Count the lines in the listing below that contain the word "perform". How many are there? Reply with the number only.

··· AVAILABLE DATA ···

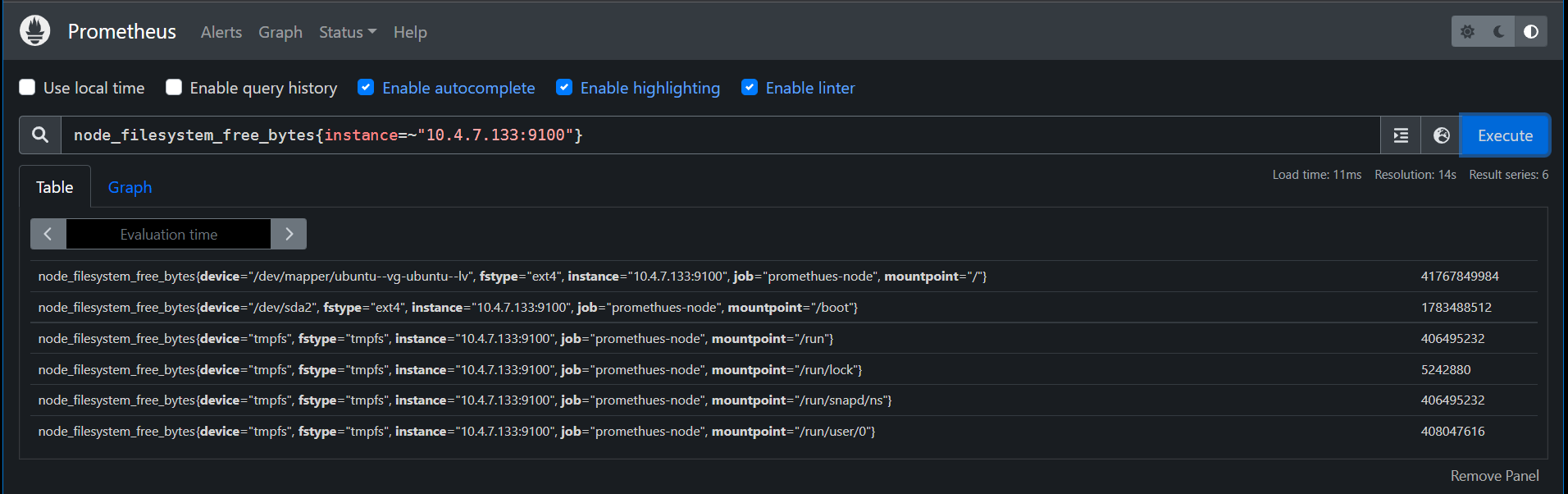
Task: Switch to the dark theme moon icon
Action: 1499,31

···
··· AVAILABLE DATA ···

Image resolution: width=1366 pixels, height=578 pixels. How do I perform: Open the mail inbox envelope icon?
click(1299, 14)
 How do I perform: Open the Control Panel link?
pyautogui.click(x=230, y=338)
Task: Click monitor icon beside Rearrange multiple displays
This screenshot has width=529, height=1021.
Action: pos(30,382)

···

(FINAL RESULT)
2